La cour d'appel de Mons a rendu son arrêt mercredi après-midi qui confirme la prescription dans l'affaire du tunnel de Cointe. Onze prévenus, dont des entrepreneurs renommés, devaient répondre de faux, usage de faux, association de malfaiteurs, escroquerie et corruption de fonctionnaire.

Afin d'examiner pour la troisième fois cet important dossier d'escroquerie, une semaine avait été consacrée aux audiences au mois de mars.

Pour rappel, plusieurs entrepreneurs de renom étaient soupçonnés de s'être entendus pour gonfler le prix des "aiguilles", des sortes de boulons permettant de fixer la structure du tunnel à la roche. Le prix des pièces avait été multiplié jusqu'à dix fois et l'escroquerie portait sur plus de 12 millions d'euros. Ce sont ces boulons qui étaient à l'origine de l'action.

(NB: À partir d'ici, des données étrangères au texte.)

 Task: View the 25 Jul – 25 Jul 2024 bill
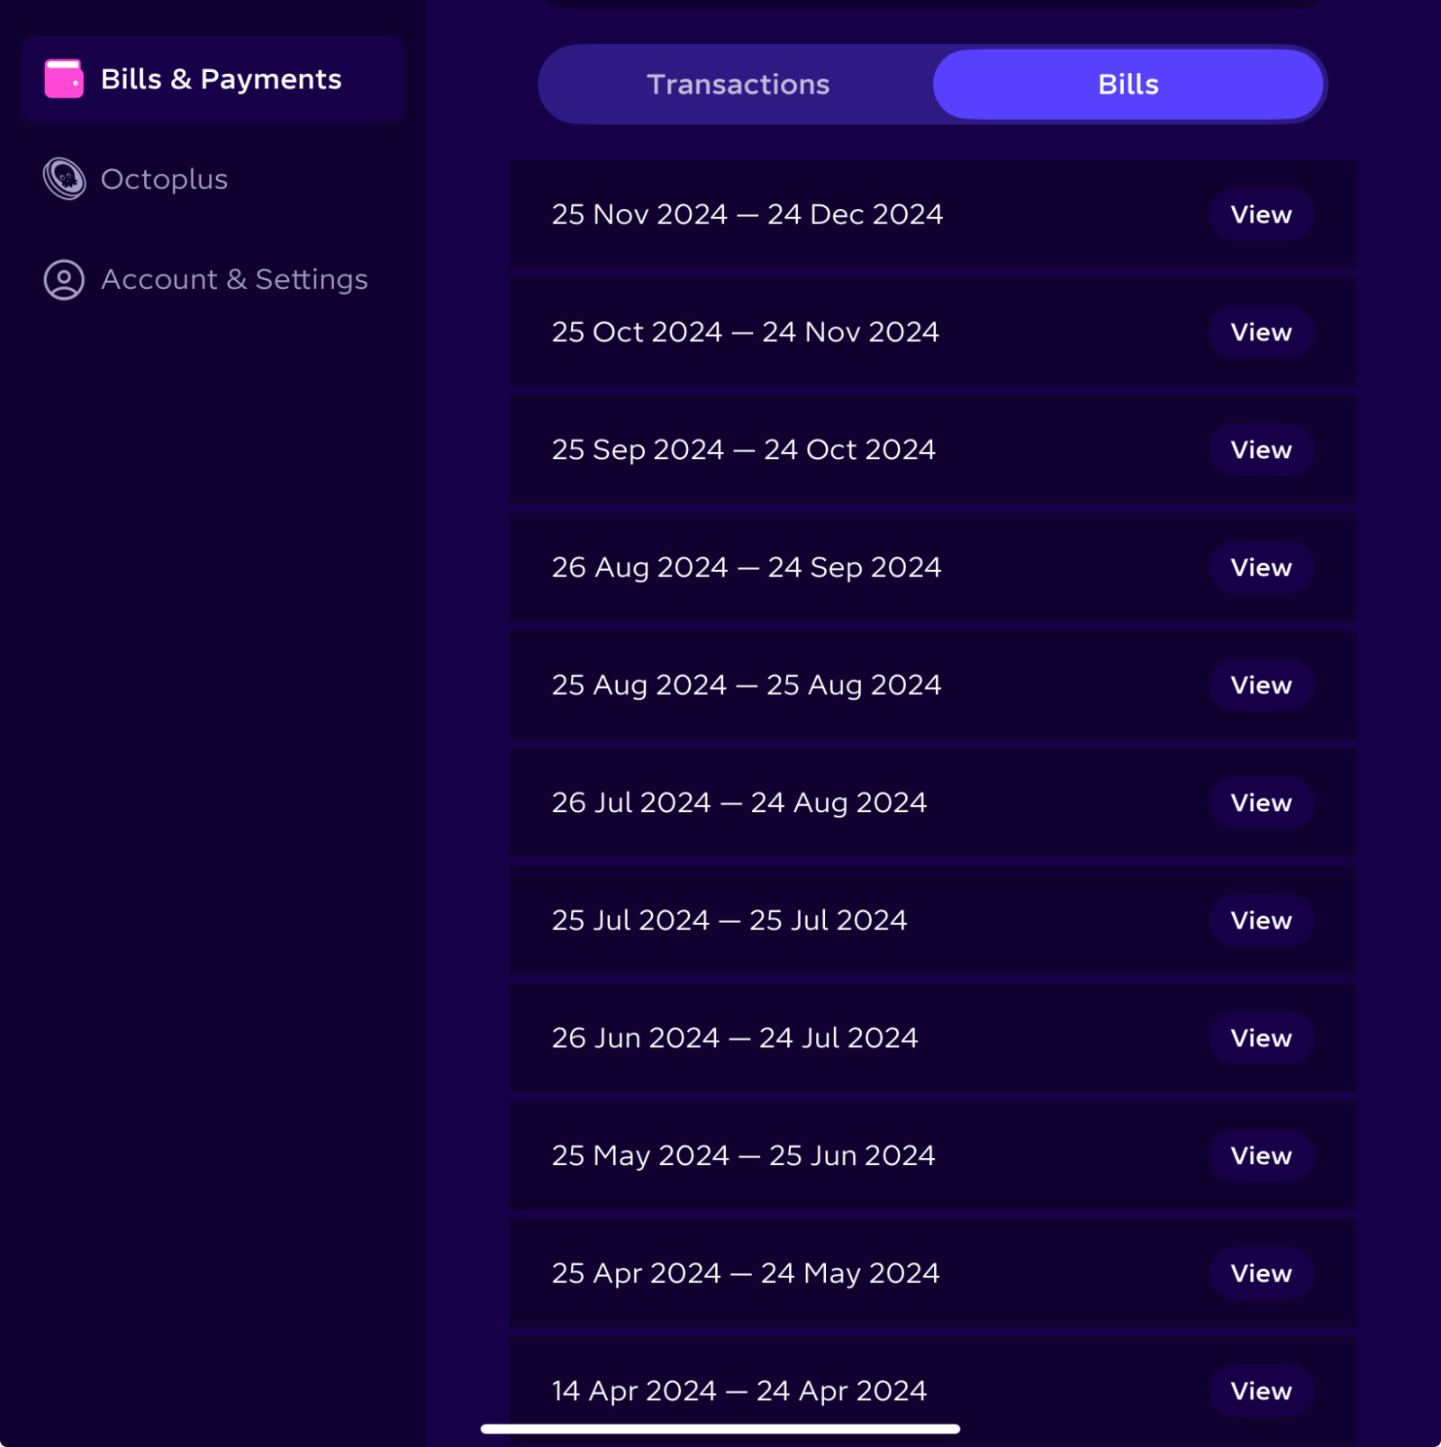pos(1261,921)
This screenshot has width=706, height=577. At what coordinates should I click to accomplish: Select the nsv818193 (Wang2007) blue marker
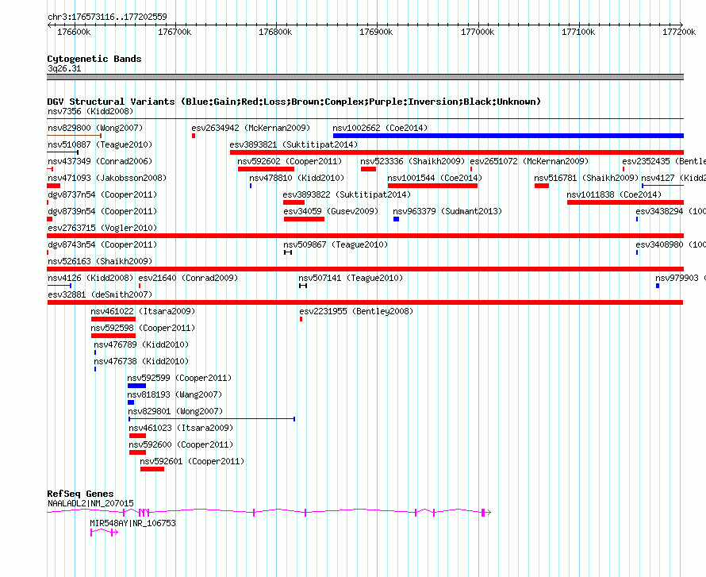[131, 402]
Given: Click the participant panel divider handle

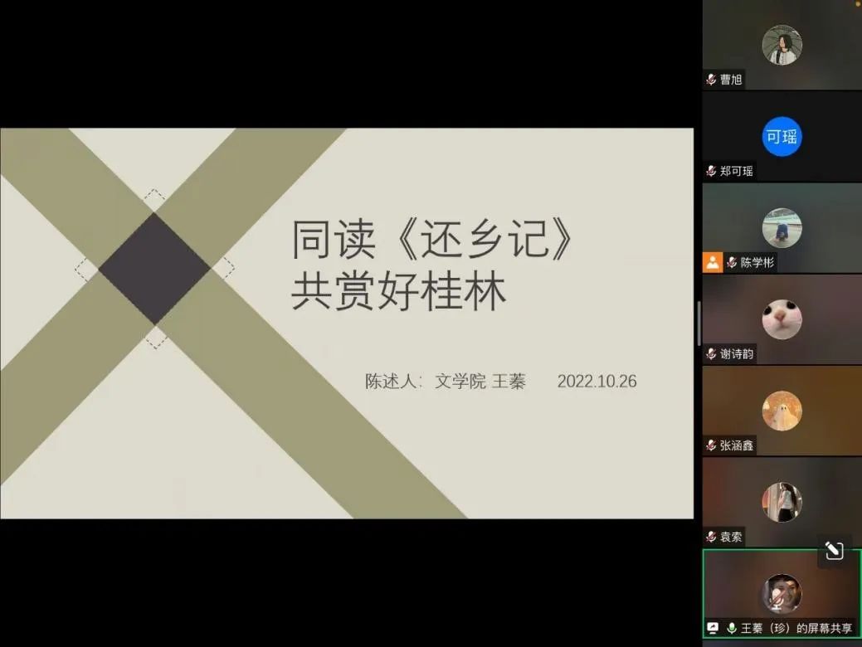Looking at the screenshot, I should [699, 324].
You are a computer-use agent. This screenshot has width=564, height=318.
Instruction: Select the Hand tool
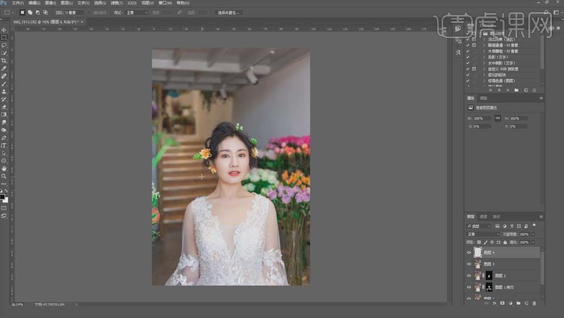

En 2003, l'affaire avait donné lieu à 14 inculpations pour faux et usage de faux, corruption, escroquerie et association de malfaiteurs. En février 2006, le tribunal correctionnel de Liège avait condamné 10 prévenus, dont les entrepreneurs André Duchesne et Jaques Maragne. La cour d'appel de Liège avait ensuite constaté l'extinction de l'action publique en décembre 2007, par effet de la prescription.

Après un recours du parquet général de Liège, la Cour de cassation avait cassé ce dernier arrêt en août dernier et renvoyé le dossier devant la cour d'appel de Mons.